More positive evaluations (F(1,357) = 12.55, p < .001, np2 = 0.03) and increasing intentions to get vaccinated (F(1,357) = 7.63, p = .006, np2 = 0.02) were shown as ANOVA main effects, but there were no format-specific interaction effects (S8 Table). Here, control information may have been as effective as fact boxes, albeit by promoting fear and perceived severity.

Discussion

Presenting the vaccination fact box pilot decreased numerical disease risk perception and promoted accurate risk perceptions, without affecting vaccination intentions. At the same time, perceived severity of the disease and fear of contracting or spreading COVID-19 were not stimulated by the fact box presentation. Prompting fear responses would have posed the risk of interfering with informed decision-making [40]. Findings supported the further development and implementation of the fact box format and appeared to confirm the assumed relationship between fact box presentation and vaccination evaluation and intention.

Study 4

Based on the insights of Studies 1, 2, and 3, Study 4 examined whether different fact box formats are effective for enabling informed vaccination intentions in a population-wide sample.

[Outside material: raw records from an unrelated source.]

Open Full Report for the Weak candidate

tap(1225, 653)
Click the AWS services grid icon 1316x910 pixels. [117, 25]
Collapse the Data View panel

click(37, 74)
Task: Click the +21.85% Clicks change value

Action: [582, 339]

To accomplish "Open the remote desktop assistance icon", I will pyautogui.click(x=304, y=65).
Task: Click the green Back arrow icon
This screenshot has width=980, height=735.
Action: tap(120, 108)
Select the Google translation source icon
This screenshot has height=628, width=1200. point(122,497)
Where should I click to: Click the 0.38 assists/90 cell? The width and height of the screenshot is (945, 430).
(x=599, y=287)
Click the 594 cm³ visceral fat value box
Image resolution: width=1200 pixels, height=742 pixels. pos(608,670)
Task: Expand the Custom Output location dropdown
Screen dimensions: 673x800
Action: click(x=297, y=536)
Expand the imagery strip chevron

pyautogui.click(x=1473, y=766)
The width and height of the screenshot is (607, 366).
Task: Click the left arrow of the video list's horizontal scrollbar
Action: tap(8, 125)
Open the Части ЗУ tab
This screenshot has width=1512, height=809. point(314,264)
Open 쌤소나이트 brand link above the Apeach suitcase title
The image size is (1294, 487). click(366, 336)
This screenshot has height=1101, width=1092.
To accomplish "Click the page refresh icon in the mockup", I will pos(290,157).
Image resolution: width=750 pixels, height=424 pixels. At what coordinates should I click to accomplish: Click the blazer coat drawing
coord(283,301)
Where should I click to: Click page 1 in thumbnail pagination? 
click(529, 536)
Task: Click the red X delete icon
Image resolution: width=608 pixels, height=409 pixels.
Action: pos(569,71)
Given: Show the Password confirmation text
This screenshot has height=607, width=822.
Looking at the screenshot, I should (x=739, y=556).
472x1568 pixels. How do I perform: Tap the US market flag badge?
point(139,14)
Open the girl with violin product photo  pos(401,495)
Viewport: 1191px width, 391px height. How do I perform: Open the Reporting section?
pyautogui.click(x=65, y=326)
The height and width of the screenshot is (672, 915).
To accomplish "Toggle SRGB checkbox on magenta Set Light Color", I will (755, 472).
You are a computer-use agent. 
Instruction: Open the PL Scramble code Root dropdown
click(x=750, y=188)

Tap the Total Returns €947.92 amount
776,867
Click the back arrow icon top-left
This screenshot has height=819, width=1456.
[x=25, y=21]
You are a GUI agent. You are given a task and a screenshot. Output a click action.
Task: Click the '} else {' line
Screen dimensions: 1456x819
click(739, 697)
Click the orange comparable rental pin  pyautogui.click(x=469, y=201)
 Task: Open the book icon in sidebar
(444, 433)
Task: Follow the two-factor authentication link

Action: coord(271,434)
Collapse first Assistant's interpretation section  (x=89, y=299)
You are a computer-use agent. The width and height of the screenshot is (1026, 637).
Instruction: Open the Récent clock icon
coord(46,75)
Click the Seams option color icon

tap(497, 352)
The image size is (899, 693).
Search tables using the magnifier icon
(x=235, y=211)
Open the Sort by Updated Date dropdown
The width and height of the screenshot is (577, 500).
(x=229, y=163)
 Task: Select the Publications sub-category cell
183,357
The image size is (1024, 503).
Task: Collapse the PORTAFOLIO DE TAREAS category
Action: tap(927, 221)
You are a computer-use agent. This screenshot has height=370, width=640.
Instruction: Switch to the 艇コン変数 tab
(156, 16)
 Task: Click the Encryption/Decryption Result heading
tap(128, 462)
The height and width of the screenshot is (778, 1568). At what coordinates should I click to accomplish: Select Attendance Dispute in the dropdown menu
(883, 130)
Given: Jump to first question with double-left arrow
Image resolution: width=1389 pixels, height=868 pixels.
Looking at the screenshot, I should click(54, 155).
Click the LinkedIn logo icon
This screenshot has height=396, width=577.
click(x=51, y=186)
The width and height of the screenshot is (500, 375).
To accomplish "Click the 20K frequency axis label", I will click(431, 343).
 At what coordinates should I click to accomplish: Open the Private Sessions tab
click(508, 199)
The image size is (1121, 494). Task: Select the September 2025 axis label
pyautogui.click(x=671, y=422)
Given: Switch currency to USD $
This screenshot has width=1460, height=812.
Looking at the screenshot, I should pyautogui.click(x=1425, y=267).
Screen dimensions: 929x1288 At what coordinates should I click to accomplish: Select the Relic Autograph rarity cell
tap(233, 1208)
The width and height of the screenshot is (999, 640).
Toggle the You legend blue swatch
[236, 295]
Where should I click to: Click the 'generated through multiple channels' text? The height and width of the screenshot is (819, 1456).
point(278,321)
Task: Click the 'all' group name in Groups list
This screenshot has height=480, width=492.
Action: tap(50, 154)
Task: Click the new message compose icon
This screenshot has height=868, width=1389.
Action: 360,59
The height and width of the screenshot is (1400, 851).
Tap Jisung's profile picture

Undecideds and skeptics needed and desired information (Study 2) to weigh potential benefits and harms [7]; otherwise they were hesitant to get vaccinated [8]. Study 4 tested whether both complex and simple fact boxes–based on the implemented version–would improve vaccination knowledge and modify vaccination evaluation or intention.

Materials and methods

The study was conducted according to the conditions described under Study 1. Despite having received ethical approvals for similar fact box studies before [23, 24], we sought and received approval for the study design on mRNA fact boxes (IRB of the Max Planck Institute for Human Development, A 2021–07). The study was not pre-registered.

Participants.

Study 4 was based on the sample T3 (S1 Table), described under Study 1. We excluded respondents (n = 182, 6.1%) who spent more than fivefold the average time (> about 18 minutes) on reading a fact box or on completing a question, assuming that they had likely turned to other activities.

Design.

The experiment had a mixed experimental design, with between-subjects variation (random assignment of participants to one of three presentation conditions) and with repeated assessments of vaccination evaluation within-subjects (pre- and post-presentation). The three presentation conditions were (1) simple fact box (n = 984) (see Fig 3 and S4 Fig), complex fact box (n = 974) (see S5 and S6 Figs), and (3) one group without information presentation (n = 991). The formats varied for separate age groups (18–59 years vs. 60 onward). Participants were not aware of the alternative conditions. The same introductory text was provided for each condition.

Procedure.

The procedure for the surrounding survey was described under Study 1. In Study 4, the vaccine efficacy item pair was presented either together with fact boxes (complex or simple) or without a stimulus (control group). Knowledge recall and a second vaccination evaluation were prompted after intervention.

Measures.

Outcomes of interest in Study 4 were vaccination intention, evaluation, and vaccination knowledge.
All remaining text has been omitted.